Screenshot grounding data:
▼

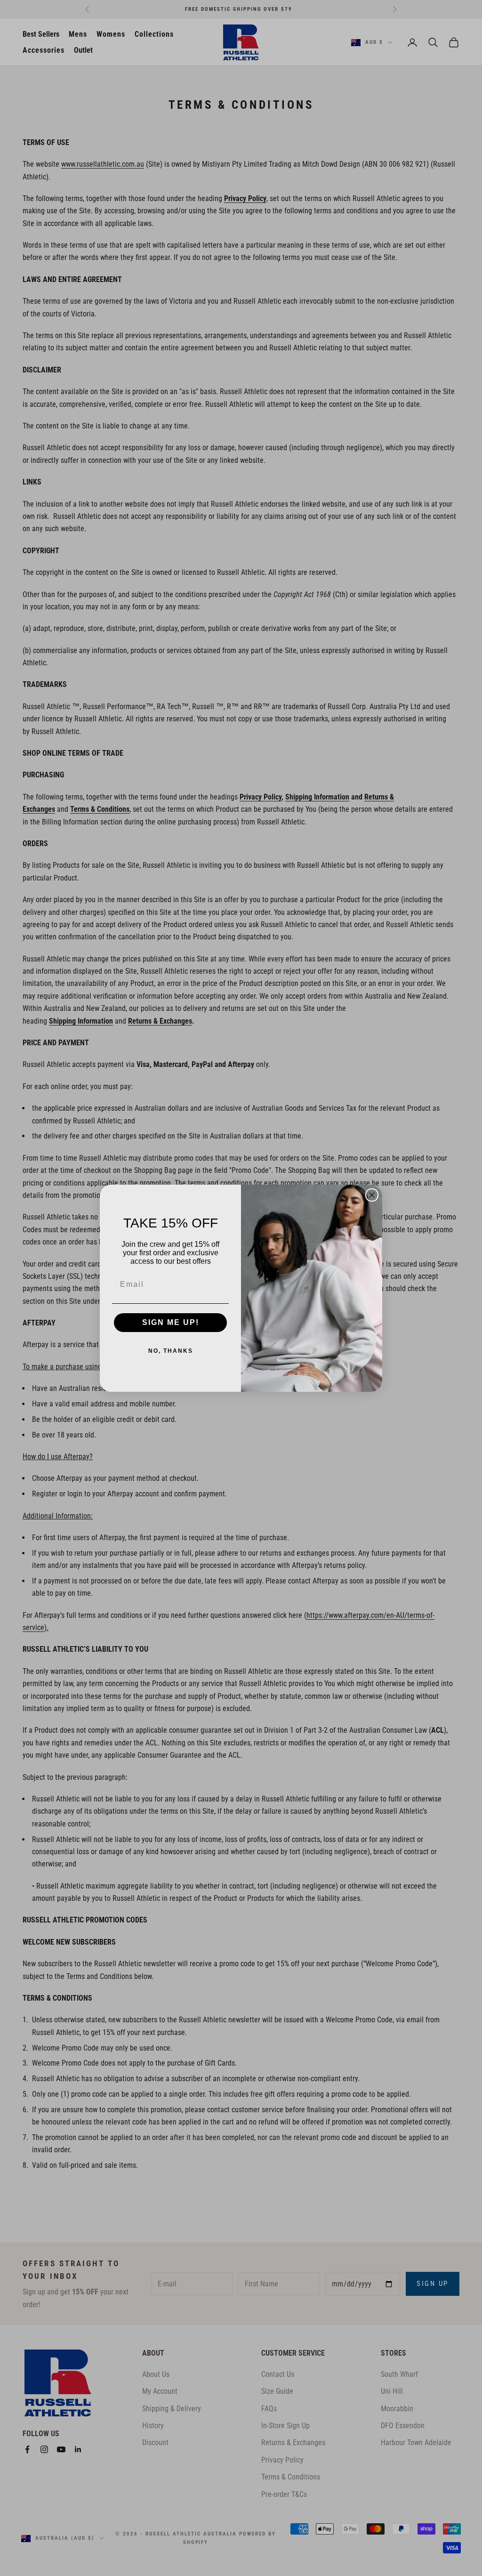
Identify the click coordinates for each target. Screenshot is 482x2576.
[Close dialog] (372, 1195)
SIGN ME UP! (170, 1322)
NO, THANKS (170, 1351)
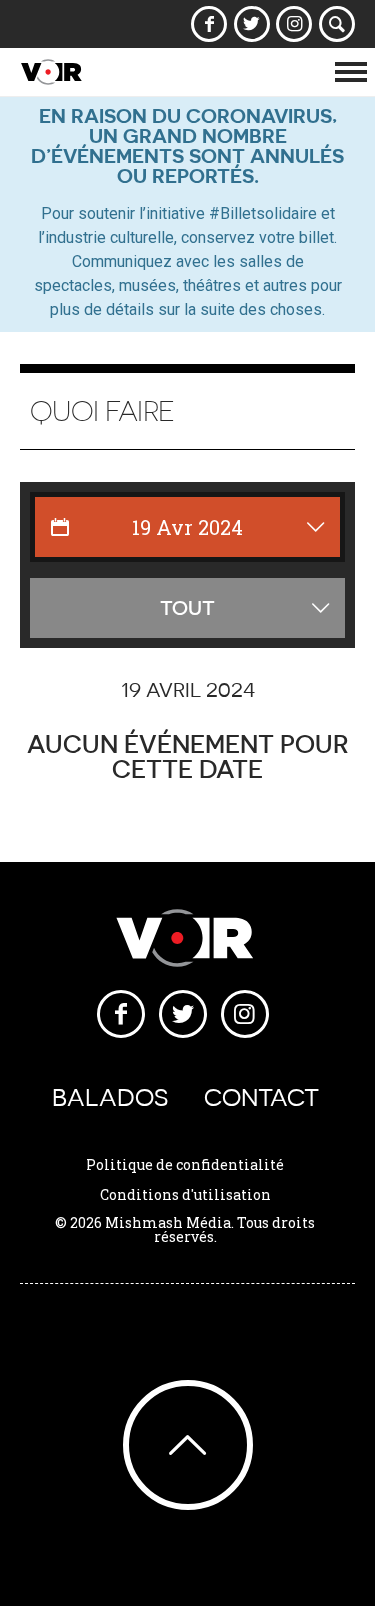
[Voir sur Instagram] (294, 24)
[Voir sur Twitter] (251, 24)
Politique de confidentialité (185, 1164)
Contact (261, 1097)
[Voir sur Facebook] (209, 24)
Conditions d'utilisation (185, 1194)
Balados (110, 1097)
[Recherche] (337, 24)
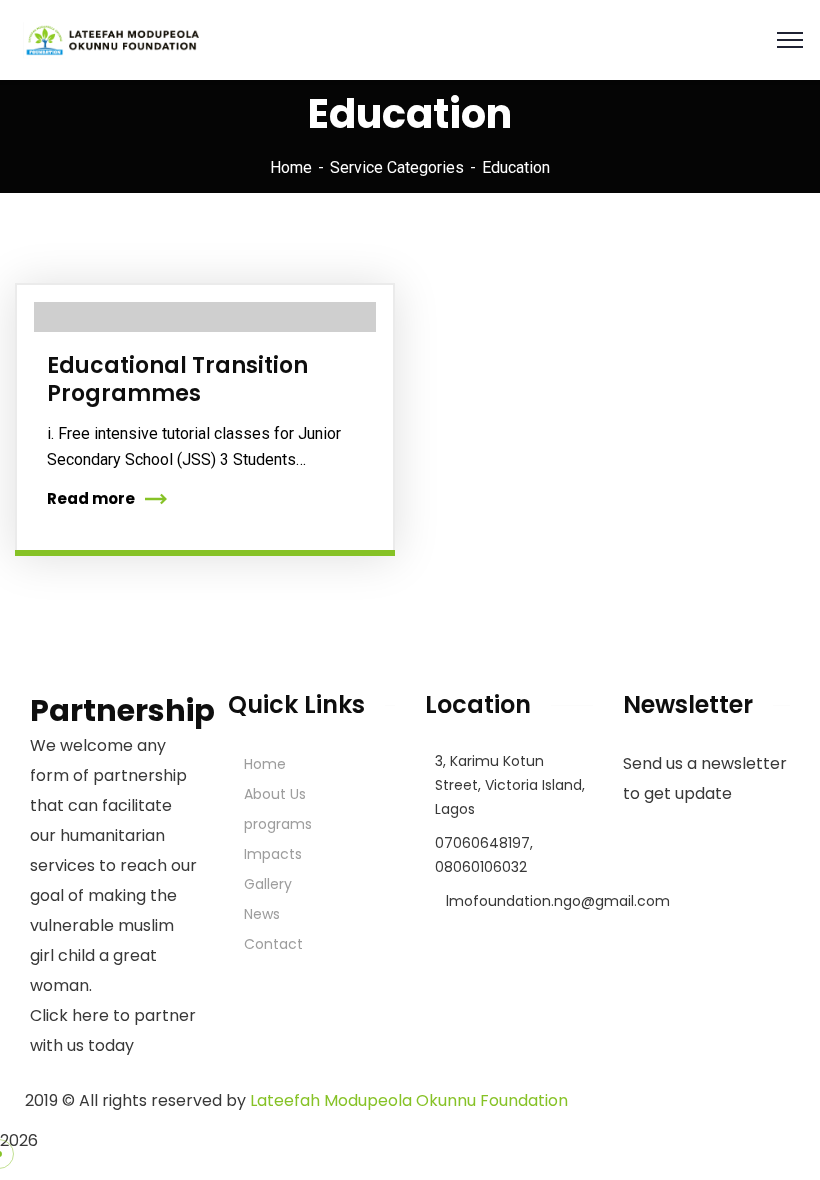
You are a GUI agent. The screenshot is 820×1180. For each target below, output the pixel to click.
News (262, 914)
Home (291, 167)
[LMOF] (109, 38)
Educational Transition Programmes (177, 379)
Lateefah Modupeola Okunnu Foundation (409, 1100)
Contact (273, 944)
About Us (275, 794)
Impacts (273, 854)
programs (278, 824)
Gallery (268, 884)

▲

### PROBLEM DETAILS
Reproduce every line above exactly, pictures excluded.

### SOLUTION FOR THIS PROBLEM
Identify the click coordinates for each target. Screenshot is 482x2576.
[Close dialog] (372, 1195)
SIGN ME UP! (170, 1322)
NO, THANKS (170, 1351)
[Voir sur Instagram] (294, 24)
[Voir sur Twitter] (251, 24)
Politique de confidentialité (185, 1164)
Contact (261, 1097)
[Voir sur Facebook] (209, 24)
Conditions d'utilisation (185, 1194)
Balados (110, 1097)
[Recherche] (337, 24)
You are a GUI agent. The screenshot is 820×1180. For each target below, output the pixel to click.
News (262, 914)
Home (291, 167)
[LMOF] (109, 38)
Educational Transition Programmes (177, 379)
Lateefah Modupeola Okunnu Foundation (409, 1100)
Contact (273, 944)
About Us (275, 794)
Impacts (273, 854)
programs (278, 824)
Gallery (268, 884)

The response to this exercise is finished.